Tuesday, February 1, 2011

Living the Februaries

I get auto-updates now and then from Martha Beck (not everyday, which makes me feel better about my own lax posting style).  As you know, I'm a big MB fan.  Anyway, Martha's email today was about coping with a "February," kind of living in the winter doldrums.  And one of the things she suggested for coping with any winter blues you might be having, oh, right about now, is this:



Be still. When times are difficult, many of us think we should get up and get moving. Nothing could be further from the truth. Meister Eckhart, the thirteenth century mystic wrote, "I need to be silent for a while, worlds are forming in my heart." During the times we thing we're being "unproductive," the seeds of new worlds are germinating within us, and they need peace to grow.

I like this, because--though I'm not feeling particularly low or depressed right now--I am certainly feeling quiet, and it's helpful to have some words to describe that feeling.  Cyclically speaking, I struggle a little to get motivated for work this time of year, and some projects that typically feel important to me wane in importance.  The pile of to-dos and to-be-reads grows larger on my desk, and I find myself drifting off more.  I even exercise with less intensity, and sleep more.  Socially, I feel much more inept.

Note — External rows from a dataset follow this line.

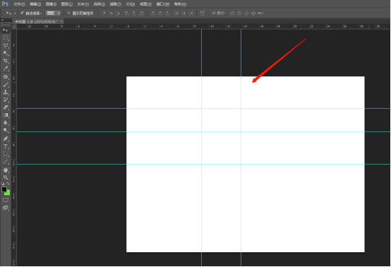Open the File menu
The height and width of the screenshot is (267, 391).
pos(19,4)
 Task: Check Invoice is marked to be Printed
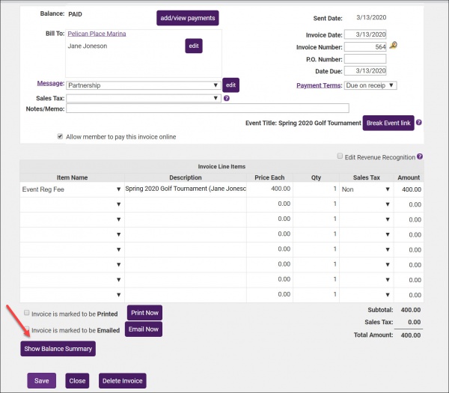pyautogui.click(x=28, y=312)
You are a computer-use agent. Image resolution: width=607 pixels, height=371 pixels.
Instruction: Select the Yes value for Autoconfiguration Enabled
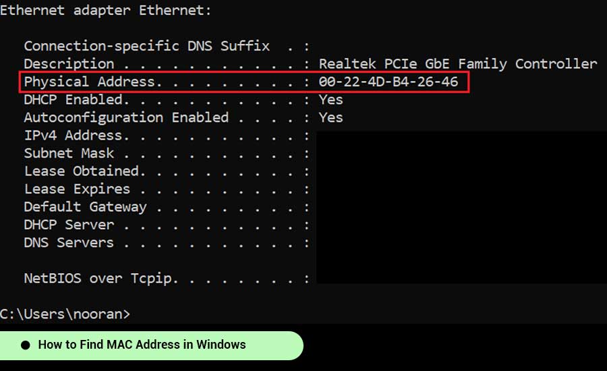pyautogui.click(x=331, y=117)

And I need a lot more coffee.

My friend N. has always urged me to be kind to myself at these times because things are happening, in my brain and in the world, without me being fully cognizant of them.  These times are important and regenerative.  I think that's what Martha (and Eckhart) are getting at as well.

As I get older, I'm finding it a little easier to be patient with my ebbs and flows in this way, even though I think so much in our world (in the US, especially) pushes us to be all-productive, all the time.  I'm happy to resist this, both for my health and sanity and just because thinking of ourselves as automatons sucks.

I wonder, though, if it's frustrating for my family and coworkers?  Do they need/want me to be productive and active when I feel most like being quiet?  And what is my responsibility to them in return if they do need that?  What if, in fact, we all need some quiet, and I can lead us into that?